(Instructions for the task): Please restate verbatim the lines that open the listing below, ending with the line in which "Given: Open Indexing Options" occurs.
━━━ Entries shown ━━━
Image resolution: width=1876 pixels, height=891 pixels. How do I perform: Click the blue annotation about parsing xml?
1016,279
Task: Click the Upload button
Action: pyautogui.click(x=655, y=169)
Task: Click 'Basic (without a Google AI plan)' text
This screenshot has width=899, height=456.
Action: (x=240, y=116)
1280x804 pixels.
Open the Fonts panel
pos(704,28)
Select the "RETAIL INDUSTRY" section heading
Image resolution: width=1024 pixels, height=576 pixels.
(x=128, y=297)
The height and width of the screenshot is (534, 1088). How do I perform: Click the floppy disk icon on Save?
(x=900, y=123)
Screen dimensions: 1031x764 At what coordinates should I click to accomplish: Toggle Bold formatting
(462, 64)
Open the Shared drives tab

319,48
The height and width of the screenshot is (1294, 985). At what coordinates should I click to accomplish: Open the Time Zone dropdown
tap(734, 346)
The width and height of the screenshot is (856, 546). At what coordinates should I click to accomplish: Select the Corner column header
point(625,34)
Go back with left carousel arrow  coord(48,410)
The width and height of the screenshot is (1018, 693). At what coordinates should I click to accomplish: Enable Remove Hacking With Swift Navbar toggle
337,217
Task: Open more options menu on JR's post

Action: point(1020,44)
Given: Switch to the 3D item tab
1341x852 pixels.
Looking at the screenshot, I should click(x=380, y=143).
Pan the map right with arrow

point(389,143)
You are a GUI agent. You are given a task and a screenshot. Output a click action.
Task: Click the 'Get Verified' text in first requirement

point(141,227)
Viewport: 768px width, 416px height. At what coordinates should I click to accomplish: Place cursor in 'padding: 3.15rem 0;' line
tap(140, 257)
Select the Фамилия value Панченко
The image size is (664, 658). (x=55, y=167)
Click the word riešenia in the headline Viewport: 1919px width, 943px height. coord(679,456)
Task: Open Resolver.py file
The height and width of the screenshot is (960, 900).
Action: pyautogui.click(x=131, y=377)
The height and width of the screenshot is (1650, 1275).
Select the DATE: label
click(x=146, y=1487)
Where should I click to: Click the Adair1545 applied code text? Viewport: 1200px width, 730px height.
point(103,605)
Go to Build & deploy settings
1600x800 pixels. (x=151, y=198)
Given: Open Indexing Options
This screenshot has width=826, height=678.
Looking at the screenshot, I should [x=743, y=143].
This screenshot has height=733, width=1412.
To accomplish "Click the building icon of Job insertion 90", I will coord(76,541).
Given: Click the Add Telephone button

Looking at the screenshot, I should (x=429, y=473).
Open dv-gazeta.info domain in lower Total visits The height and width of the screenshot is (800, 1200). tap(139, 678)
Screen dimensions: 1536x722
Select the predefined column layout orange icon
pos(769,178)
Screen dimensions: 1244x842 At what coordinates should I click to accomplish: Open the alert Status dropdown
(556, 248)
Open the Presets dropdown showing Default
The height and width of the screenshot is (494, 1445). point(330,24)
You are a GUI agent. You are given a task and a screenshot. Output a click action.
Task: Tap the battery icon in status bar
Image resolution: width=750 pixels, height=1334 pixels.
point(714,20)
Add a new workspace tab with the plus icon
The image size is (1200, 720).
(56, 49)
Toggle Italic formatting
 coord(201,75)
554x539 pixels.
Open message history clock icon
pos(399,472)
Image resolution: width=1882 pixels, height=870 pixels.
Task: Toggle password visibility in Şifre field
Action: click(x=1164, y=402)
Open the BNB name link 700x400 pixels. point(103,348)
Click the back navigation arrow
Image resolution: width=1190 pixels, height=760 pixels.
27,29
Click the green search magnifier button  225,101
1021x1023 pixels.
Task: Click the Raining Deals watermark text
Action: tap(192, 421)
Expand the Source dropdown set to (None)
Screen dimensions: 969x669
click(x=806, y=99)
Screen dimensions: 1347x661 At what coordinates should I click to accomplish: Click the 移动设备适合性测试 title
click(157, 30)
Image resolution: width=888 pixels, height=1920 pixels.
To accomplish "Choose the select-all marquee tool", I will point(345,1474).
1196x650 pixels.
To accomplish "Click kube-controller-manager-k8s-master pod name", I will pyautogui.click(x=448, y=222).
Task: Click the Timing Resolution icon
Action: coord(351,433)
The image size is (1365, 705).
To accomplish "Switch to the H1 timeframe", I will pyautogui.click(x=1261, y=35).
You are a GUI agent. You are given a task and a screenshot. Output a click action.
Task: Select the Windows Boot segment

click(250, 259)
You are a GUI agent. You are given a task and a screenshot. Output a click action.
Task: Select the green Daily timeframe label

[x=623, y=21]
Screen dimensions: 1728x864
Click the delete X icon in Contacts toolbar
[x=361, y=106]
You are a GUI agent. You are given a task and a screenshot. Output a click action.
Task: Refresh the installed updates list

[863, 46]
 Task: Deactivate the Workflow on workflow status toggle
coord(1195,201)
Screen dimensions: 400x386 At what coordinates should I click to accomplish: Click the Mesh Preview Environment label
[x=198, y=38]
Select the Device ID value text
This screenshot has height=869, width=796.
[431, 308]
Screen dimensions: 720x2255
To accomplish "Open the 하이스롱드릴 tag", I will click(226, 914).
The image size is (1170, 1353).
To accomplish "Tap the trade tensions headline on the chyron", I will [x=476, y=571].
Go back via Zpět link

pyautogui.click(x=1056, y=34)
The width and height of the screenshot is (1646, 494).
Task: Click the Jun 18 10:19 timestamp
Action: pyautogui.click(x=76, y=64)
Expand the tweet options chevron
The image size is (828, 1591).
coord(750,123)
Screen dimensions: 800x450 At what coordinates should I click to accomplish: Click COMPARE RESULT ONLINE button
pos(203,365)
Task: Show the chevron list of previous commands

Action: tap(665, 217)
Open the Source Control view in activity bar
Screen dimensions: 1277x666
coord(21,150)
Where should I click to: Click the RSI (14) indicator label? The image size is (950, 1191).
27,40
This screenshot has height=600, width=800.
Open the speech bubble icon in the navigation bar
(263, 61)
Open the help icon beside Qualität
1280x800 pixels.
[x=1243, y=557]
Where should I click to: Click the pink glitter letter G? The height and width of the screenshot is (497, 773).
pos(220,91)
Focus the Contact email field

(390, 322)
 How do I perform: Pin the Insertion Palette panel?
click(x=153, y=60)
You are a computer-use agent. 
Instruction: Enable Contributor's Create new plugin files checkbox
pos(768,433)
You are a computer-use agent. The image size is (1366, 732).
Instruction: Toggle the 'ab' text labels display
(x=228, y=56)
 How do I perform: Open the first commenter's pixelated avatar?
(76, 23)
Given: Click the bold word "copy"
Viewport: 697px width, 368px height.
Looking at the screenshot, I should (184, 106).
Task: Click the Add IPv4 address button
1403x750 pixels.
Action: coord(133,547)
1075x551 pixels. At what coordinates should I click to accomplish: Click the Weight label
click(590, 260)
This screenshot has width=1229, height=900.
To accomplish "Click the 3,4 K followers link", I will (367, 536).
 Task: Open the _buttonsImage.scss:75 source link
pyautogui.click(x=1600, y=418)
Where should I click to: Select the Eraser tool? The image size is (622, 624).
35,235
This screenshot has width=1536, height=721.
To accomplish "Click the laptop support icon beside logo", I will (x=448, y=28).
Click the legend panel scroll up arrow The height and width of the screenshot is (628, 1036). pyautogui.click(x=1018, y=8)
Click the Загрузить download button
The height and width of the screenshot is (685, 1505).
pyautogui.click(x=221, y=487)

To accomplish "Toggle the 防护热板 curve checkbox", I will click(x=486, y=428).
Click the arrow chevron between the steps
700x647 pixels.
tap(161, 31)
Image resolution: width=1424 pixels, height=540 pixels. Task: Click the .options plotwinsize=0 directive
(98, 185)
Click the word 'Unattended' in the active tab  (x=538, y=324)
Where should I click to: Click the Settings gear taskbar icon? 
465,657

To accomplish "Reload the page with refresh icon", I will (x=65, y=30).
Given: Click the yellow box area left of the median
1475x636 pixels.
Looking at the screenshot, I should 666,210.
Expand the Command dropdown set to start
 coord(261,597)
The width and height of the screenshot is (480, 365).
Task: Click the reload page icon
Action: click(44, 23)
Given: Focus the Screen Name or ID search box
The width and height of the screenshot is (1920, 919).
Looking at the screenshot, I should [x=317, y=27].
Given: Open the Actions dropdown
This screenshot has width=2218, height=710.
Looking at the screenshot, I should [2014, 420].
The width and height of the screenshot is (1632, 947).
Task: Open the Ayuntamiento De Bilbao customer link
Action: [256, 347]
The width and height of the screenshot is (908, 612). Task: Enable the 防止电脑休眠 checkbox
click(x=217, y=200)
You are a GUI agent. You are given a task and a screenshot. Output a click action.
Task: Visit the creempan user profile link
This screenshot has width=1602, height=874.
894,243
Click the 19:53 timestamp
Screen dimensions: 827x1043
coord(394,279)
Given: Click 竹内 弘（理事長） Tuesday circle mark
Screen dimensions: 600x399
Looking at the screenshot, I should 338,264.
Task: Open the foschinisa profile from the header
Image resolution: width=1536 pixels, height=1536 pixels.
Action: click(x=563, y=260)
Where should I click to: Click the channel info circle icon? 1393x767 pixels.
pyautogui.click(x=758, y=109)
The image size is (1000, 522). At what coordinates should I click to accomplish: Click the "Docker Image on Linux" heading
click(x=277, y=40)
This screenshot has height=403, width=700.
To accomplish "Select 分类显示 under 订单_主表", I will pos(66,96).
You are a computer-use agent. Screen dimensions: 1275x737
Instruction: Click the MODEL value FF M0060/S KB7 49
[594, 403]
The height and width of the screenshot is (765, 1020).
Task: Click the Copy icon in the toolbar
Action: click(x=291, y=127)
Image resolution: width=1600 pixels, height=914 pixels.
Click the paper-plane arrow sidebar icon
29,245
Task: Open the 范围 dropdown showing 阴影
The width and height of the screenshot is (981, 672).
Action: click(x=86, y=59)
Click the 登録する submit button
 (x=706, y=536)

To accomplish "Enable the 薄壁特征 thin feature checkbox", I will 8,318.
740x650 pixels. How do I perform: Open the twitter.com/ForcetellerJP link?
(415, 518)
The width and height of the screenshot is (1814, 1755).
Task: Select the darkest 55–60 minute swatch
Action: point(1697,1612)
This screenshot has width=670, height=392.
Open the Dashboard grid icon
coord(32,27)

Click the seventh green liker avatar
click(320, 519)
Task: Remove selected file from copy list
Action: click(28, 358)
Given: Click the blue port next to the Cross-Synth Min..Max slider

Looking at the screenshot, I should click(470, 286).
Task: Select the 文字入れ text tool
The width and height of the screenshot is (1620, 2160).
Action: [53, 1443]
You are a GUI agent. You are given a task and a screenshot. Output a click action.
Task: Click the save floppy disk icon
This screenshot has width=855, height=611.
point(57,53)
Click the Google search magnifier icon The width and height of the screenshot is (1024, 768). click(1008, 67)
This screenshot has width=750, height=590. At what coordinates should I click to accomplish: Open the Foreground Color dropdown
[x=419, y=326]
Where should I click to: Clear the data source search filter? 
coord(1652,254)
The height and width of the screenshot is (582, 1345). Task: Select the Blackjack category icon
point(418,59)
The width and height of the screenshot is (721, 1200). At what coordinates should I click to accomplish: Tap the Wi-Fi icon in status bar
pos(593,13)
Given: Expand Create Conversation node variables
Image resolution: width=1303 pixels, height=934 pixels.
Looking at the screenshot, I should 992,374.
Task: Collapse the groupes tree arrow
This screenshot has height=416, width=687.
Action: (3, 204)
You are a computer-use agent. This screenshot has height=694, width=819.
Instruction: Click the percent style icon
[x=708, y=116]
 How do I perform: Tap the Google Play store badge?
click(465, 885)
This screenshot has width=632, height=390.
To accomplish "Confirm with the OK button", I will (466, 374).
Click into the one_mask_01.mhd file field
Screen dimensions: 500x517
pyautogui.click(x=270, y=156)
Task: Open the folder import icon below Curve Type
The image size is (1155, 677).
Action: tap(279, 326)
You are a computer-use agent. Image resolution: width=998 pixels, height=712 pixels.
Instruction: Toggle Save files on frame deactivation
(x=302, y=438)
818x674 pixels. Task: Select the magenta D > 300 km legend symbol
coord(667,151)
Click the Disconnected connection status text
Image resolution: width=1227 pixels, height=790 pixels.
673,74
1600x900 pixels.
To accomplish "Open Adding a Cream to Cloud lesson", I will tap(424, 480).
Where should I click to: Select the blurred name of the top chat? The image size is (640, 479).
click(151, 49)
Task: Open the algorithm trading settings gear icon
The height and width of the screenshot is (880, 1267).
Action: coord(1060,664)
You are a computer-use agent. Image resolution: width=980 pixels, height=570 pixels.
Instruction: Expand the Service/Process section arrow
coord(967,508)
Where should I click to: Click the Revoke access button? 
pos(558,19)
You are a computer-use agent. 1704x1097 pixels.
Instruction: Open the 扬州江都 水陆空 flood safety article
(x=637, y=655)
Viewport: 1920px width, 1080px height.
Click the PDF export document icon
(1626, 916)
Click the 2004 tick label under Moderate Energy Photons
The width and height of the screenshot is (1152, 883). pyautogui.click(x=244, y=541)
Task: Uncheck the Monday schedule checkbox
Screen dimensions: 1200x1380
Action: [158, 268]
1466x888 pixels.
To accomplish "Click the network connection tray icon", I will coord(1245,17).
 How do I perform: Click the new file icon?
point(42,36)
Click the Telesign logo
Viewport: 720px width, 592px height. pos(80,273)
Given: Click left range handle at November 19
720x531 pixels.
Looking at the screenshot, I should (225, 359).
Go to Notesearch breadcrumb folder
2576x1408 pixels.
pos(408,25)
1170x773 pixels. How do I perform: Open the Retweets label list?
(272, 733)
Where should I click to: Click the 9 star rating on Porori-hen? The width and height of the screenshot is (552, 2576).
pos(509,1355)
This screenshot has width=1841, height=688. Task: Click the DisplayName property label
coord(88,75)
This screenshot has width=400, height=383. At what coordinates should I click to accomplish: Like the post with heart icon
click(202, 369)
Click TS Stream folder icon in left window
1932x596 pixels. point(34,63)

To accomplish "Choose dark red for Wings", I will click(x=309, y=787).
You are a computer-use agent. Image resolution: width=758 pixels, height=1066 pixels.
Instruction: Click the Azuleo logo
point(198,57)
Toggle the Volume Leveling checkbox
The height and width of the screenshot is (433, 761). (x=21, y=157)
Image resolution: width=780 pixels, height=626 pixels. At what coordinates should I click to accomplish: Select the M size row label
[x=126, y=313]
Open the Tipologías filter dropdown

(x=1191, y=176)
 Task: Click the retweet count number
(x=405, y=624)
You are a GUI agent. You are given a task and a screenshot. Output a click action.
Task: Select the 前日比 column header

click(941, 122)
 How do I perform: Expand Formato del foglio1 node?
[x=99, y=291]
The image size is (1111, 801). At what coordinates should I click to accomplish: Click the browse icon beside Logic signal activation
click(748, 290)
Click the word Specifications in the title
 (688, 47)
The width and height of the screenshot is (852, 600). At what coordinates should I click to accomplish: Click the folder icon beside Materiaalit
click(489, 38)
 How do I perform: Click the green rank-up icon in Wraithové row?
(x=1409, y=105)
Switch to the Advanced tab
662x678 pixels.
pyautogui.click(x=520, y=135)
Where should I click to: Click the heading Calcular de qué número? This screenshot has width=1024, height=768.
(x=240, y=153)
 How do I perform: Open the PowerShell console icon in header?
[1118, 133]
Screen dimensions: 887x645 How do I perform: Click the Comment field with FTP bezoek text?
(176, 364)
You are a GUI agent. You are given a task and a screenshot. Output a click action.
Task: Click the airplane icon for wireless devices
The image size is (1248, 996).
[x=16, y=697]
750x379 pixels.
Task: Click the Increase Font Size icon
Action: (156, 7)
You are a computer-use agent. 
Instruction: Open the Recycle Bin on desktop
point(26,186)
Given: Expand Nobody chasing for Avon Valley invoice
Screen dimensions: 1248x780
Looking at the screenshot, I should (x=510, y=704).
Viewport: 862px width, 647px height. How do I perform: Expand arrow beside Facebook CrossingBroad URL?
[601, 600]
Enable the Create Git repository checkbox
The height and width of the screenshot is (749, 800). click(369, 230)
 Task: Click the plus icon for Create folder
━━━
(Answer to this exercise):
Image resolution: width=1876 pixels, height=891 pixels. How do I perform: Click the blue annotation about parsing xml?
1016,279
Task: Click the Upload button
Action: pyautogui.click(x=655, y=169)
Task: Click 'Basic (without a Google AI plan)' text
This screenshot has width=899, height=456.
Action: (x=240, y=116)
1280x804 pixels.
Open the Fonts panel
pos(704,28)
Select the "RETAIL INDUSTRY" section heading
Image resolution: width=1024 pixels, height=576 pixels.
(x=128, y=297)
The height and width of the screenshot is (534, 1088). How do I perform: Click the floppy disk icon on Save?
(x=900, y=123)
Screen dimensions: 1031x764 At what coordinates should I click to accomplish: Toggle Bold formatting
(462, 64)
Open the Shared drives tab

319,48
The height and width of the screenshot is (1294, 985). At what coordinates should I click to accomplish: Open the Time Zone dropdown
tap(734, 346)
The width and height of the screenshot is (856, 546). At what coordinates should I click to accomplish: Select the Corner column header
point(625,34)
Go back with left carousel arrow  coord(48,410)
The width and height of the screenshot is (1018, 693). At what coordinates should I click to accomplish: Enable Remove Hacking With Swift Navbar toggle
337,217
Task: Open more options menu on JR's post

Action: point(1020,44)
Given: Switch to the 3D item tab
1341x852 pixels.
Looking at the screenshot, I should click(x=380, y=143).
Pan the map right with arrow

point(389,143)
You are a GUI agent. You are given a task and a screenshot. Output a click action.
Task: Click the 'Get Verified' text in first requirement

point(141,227)
Viewport: 768px width, 416px height. At what coordinates should I click to accomplish: Place cursor in 'padding: 3.15rem 0;' line
tap(140, 257)
Select the Фамилия value Панченко
The image size is (664, 658). (x=55, y=167)
Click the word riešenia in the headline Viewport: 1919px width, 943px height. coord(679,456)
Task: Open Resolver.py file
The height and width of the screenshot is (960, 900).
Action: pyautogui.click(x=131, y=377)
The height and width of the screenshot is (1650, 1275).
Select the DATE: label
click(x=146, y=1487)
Where should I click to: Click the Adair1545 applied code text? Viewport: 1200px width, 730px height.
point(103,605)
Go to Build & deploy settings
1600x800 pixels. (x=151, y=198)
Given: Open Indexing Options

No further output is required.